What are you working on now? 

The project I’m working on now is funded by AHRQ (The Agency for Healthcare Research and Quality). It’s a career development award, and there are a number of ACCORDS faculty who have mentored specific aspects of it. 

We started this project by developing predictive models using a pragmatic approach. First we looked at when a patient first walks through the door: what data do we already have in the electronic health record that might help us predict sepsis and septic shock? Next, we looked at the data we have from two hours after presentation. Since our chance of using lifesaving interventions is lower after two hours, we needed to maximize our prediction of which kids may experience sepsis within the first two hours. 

We developed models and validated them. And now we’re running an implementation trial for an EHR alert at the four Children's Hospital emergency departments. In a stepwise fashion, we turned the alert live at each site every 10 weeks, until all sites were live. The trial structure allows us to do something that’s clinically safe in the real world that will not be taken away. It will allow us to compare in a more rigorous way, the care and outcomes of patients who had the alert versus those who did not. 

So, this is a real-world design?

Yes. ACCORDS is the master of the step wedge trial. Given the emergency department setting, we couldn’t just give half our providers the alert, because patients don’t have just one provider. We’re also using a framework to measure outcomes that are based in implementation science. We're seeing how the alert changed the processes of patient care, and seeing whether it changed patient outcomes. We’re also looking at how the alert affected providers, including which providers used it and which ones ignored it. We've also paired a qualitative study to find out how the providers experienced the electronic alert.

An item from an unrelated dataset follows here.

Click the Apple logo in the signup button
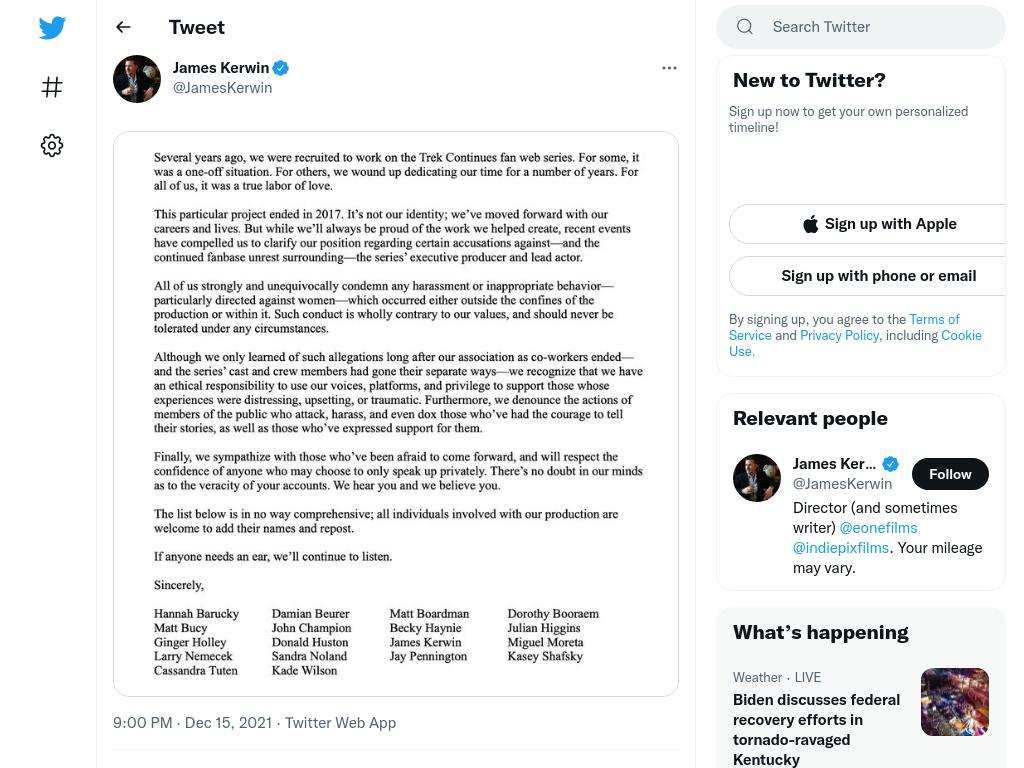(810, 224)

Is the alert the only thing you’re testing? 

We're testing a bigger concept in the electronic health record. I have this idea that drawing people's attention to a high-risk patient, without telling them exactly what to do, will make them more receptive to the alert. The difficult thing about sepsis is, there's no test that's ever been developed that finds everyone who will become critically ill without finding too many other patients. If we gave them all antibiotics, we would be overusing them. If we hospitalized them all, we would be hospitalizing too many kids, which results in harm for patients and harm for the system. What we’re asking providers to do when they receive this alert is to look at the suggested labs should they decide to escalate care. Mostly we're asking them to watch the patient more closely. Electronic health records don't like building that kind of alert, as they really only want to build an alert that directs us specifically to an action. But our tests aren’t good enough to do that yet. So, we’re identifying this higher-risk pool and asking providers to apply extra clinical care and make good decisions. Our hypothesis is that this will work. But that's what we're running the trial to find out.

What are your next steps?

The trial ends on March 1, so we will have our data on March 31. We hope to present results sometime this year. Our whole team will work together to interpret the data and follow our analysis plan so we can present the data. We also had qualitative interviews that will finish before the trial ends to get providers’ first impressions. But we’re adding the step that's a little separate from the research process, to ask our teams if they want to keep the alert and how we might change it. This has been a hallmark of my research and clinical career, always making sure this integration and back and forth between what we're doing clinically, and trying to make sure we're always clinically giving the best standard of care, while simultaneously doing research and getting data that will make our standard of care better.

If we had to pick one theme that came up in our qualitative interviews, it was clinicians are suffering from alert fatigue. They only want to be alerted to things that really matter. Fortunately, septic shock seems to really matter to them, and they'd rather be interrupted.